Statistical forecasts are best estimates of what will occur in the future based on the demand in the past. Historical demand data can be used to produce a forecast using simple linear regression. This gives equal weighting to the demand of the historical periods and projects the demand into the future.
But forecasts today give greater emphasis on the more recent demand data than older data. This is called smoothing and is produced by giving more weight to the recent data. Exponential smoothing refers to ever-greater weighting given to the more recent historical periods. Therefore, a period two months ago has a greater weighting than a period six months ago.
Weighting is called the Alpha factor. The higher the weighting — or Alpha factor — the fewer historical periods are used to create the forecast.
For example, a high Alpha factor gives high weighting to recent periods. On the other hand, demand from one or two years ago are weighted so lightly, they have no bearing on the overall forecast. A low Alpha factor means historical data is more relevant to the forecast.
Historical periods generally contain demand data from a fixed month, say June or July. But there can be room for error using this method, as some months have more days than others, while others have holidays. This can create a variation in the number of workdays.
Some companies use daily demand to alleviate this error. But if the forecaster understands the error, monthly historical periods can be used along with a tracking indicator to identify when the forecast deviates from the actual demand.

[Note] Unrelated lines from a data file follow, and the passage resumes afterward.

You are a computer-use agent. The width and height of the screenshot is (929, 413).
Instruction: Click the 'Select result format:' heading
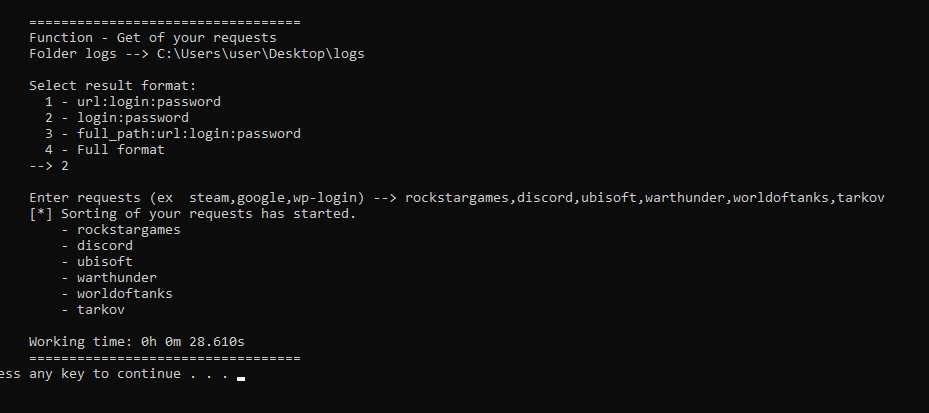113,86
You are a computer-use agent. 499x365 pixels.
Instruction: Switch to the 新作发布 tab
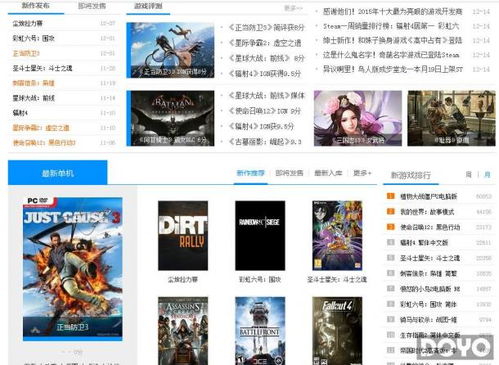35,6
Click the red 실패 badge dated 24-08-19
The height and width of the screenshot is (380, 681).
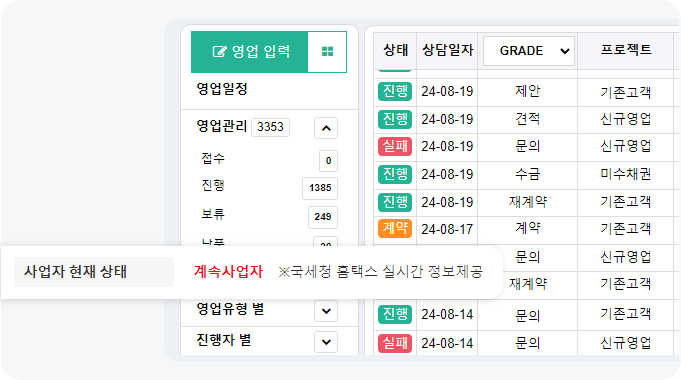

The level at which the tracking signal flags the deviation is determined by the forecaster or software and vary between industries, companies and products.
A small deviation may require intervention when the product being forecasted is high-value, whereas a low-value item may not require the forecast be scrutinized to such a high level.
Non-statistical forecasting is found in supply chain management software where demand is forecasted based on quantities determined by the production planners.
This occurs when the planner enters in a subjective quantity he believes the demand will be without any reference to historical demand. The other non-statistical forecasting occurs when demand for an item is based on the results of materials requirements planning (MRP) runs.
This takes the demand for the finished good and explodes the bill of materials so a demand is calculated for the component parts. The component demand can then be amended by the planner based on their assessment and knowledge of the current environment.
The resulting forecast is based on current demand and will not incorporate any demand from previous periods. Many companies will use a combination of non-statistical and statistical forecasting across their product line.
Why is Strategic Forecasting Important?
There are several factors why a manufacturer may want to adopt forecasting as part of its strategy. Here are a couple of them:
- Retaining customer satisfaction. Forecasting will help predict supply so it will keep production on time. This, in turn, will keep customers happy because there is no delay in delivering and fulfilling orders.
- Keeping costs down. Since companies can forecast how much of a product they'll need, they can cut down on production and storage over storage costs, especially for items that are not made to order. By knowing just how much to make, it reduces use of facilities, labor and warehousing. This, in turn, can help keep pricing competitive, which, in turn, also leads to return customers.
The Bottom Line
The forecast gives the planner a guide to future demand, but no forecast is totally accurate. The planners' experience and knowledge of the current and future environment is important in determining the future demand for a company’s products.